**Document**
— Start —

When you run a session that uses an Aggregator transformation, the PowerCenter Server creates index and data caches in memory to process the transformation. If the PowerCenter Server requires more space, it stores overflow values in cache files. You can configure the index and data caches in the Aggregator transformation or in the session properties. For more information, see “Creating an Aggregator Transformation” on page 11.
Note: The PowerCenter Server uses memory to process an Aggregator transformation with
sorted ports. It does not use cache memory. You do not need to configure cache memory for
Aggregator transformations that use sorted ports.


Aggregate Expressions
The Designer allows aggregate expressions only in the Aggregator transformation. An aggregate expression can include conditional clauses and non-aggregate functions. It can also include one aggregate function nested within another aggregate function, such as:
MAX( COUNT( ITEM ))
The result of an aggregate expression varies depending on the group by ports used in the transformation. For example, when the PowerCenter Server calculates the following aggregate expression with no group by ports defined, it finds the total quantity of items sold:
SUM( QUANTITY )
However, if you use the same expression, and you group by the ITEM port, the PowerCenter
Server returns the total quantity of items sold, by item
.
You can create an aggregate expression in any output port and use multiple aggregate ports in a transformation.







Aggregate Functions
You can use the following aggregate functions within an Aggregator transformation. You can
nest one aggregate function within another aggregate function
.
The transformation language includes the following aggregate functions:
♦ AVG
♦ COUNT
♦ FIRST
♦ LAST
♦ MAX
♦ MEDIAN
♦ MIN
♦ PERCENTILE
♦ STDDEV
♦ SUM
♦ VARIANCE
When you use any of these functions, you must use them in an expression within an
Aggregator transformation. For a description of these functions, see “Functions” in the
Transformation Language Reference.

— End —

**Actions to take**
• a. Can you sum up the Aggregator transformation text in two sentences?
• b. Could you give again a passage of the Aggregator transformation text, beginning at the words "The result of" and stopping after "SUM( QUANTITY )"?
• c. Would you carry on the Aggregator transformation text from the point where it stops?
The lines that come after have nothing to do with any of this.

**Source excerpt**
— Start —

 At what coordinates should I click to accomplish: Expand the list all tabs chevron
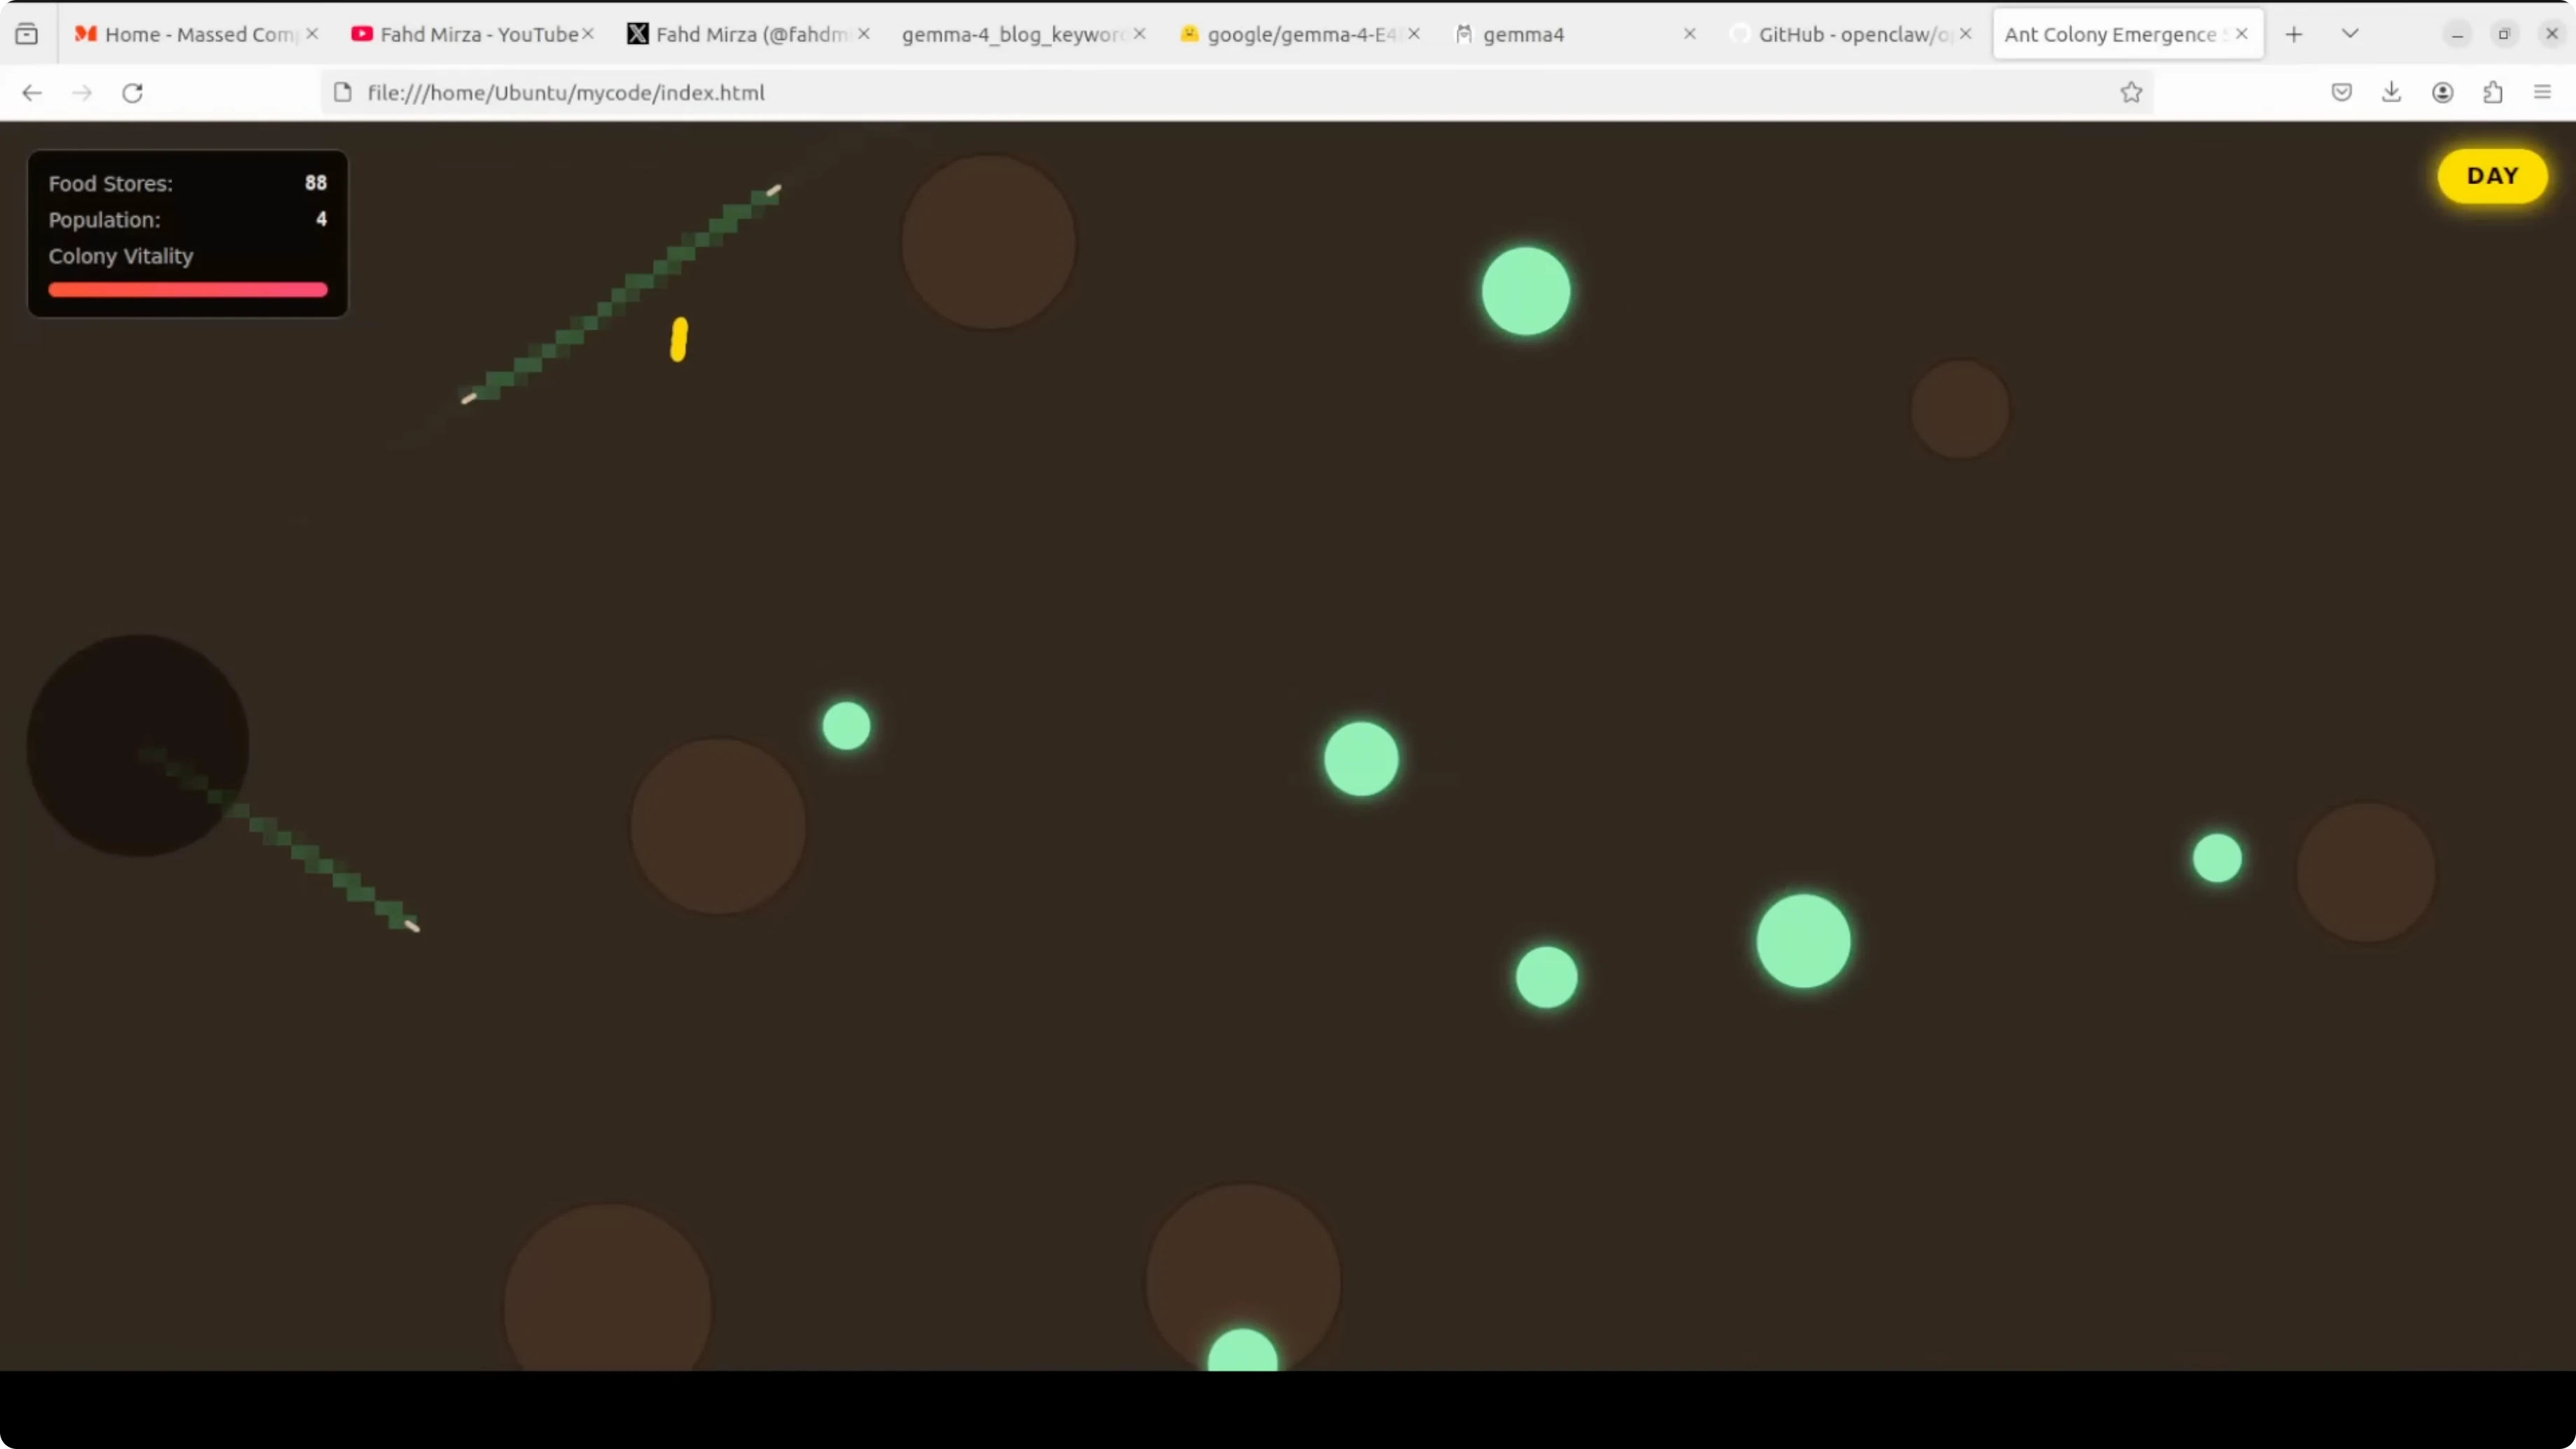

— End —

**Final answers**
• a. When a session uses an Aggregator transformation, the PowerCenter Server creates index and data caches in memory and stores overflow values in cache files, though transformations with sorted ports use memory without cache memory. Aggregate expressions are allowed only in the Aggregator transformation, can nest one aggregate function such as AVG, COUNT, MAX or SUM within another, and give results that vary with the group by ports used.

• b.
The result of an aggregate expression varies depending on the group by ports used in the transformation. For example, when the PowerCenter Server calculates the following aggregate expression with no group by ports defined, it finds the total quantity of items sold:
SUM( QUANTITY )

• c.
Nested Aggregate Functions
You can include multiple single-level or multiple nested functions in different output ports in
an Aggregator transformation
. However, you cannot include both single-level and nested
functions in an Aggregator transformation
. Therefore, if an Aggregator transformation
contains a single-level function in any output port, you cannot use a nested function in any
other port in that transformation.
When you include single-level and nested functions in the
same Aggregator transformation, the Designer marks the mapping or mapplet invalid
. If you
need to create both single-level and nested functions, create separate Aggregator transformations.







Conditional Clauses
You can use conditional clauses in the aggregate expression to reduce the number of rows used
in the aggregation. The conditional clause can be any clause that evaluates to TRUE or
FALSE.
For example, you can use the following expression to calculate the total commissions of
employees who exceeded their quarterly quota:
SUM( COMMISSION, COMMISSION > QUOTA )







Non-Aggregate Functions
You can also use non-aggregate functions in the aggregate expression.
The following expression returns the highest number of items sold for each item (grouped by
item). If no items were sold, the expression returns 0.
IIF( MAX( QUANTITY ) > 0, MAX( QUANTITY ), 0))






Null Values in Aggregate Functions






When you configure the PowerCenter Server, you can choose how you want the PowerCenter
Server to handle null values in aggregate functions. You can choose to treat null values in
aggregate functions as NULL or zero. By default, the PowerCenter Server treats null values as
NULL in aggregate functions.
For details on changing this default behavior, see “Installing and Configuring the
PowerCenter Server on Windows” and “Installing and Configuring the PowerCenter Server
on UNIX” chapters in the Installation and Configuration Guide.







Group By Ports
The Aggregator transformation allows you to define groups for aggregations, rather than performing the aggregation across all input data. For example, rather than finding the total company sales, you can find the total sales grouped by region.
To define a group for the aggregate expression, select the appropriate input, input/output, output, and variable ports in the Aggregator transformation. You can select multiple group by ports, creating a new group for each unique combination of groups. The PowerCenter Server then performs the defined aggregation for each group.
When you group values, the PowerCenter Server produces one row for each group. If you do not group values, the PowerCenter Server returns one row for all input rows. The PowerCenter Server typically returns the last row of each group (or the last row received) with the result of the aggregation. However, if you specify a particular row to be returned (for example, by using the FIRST function), the PowerCenter Server then returns the specified row.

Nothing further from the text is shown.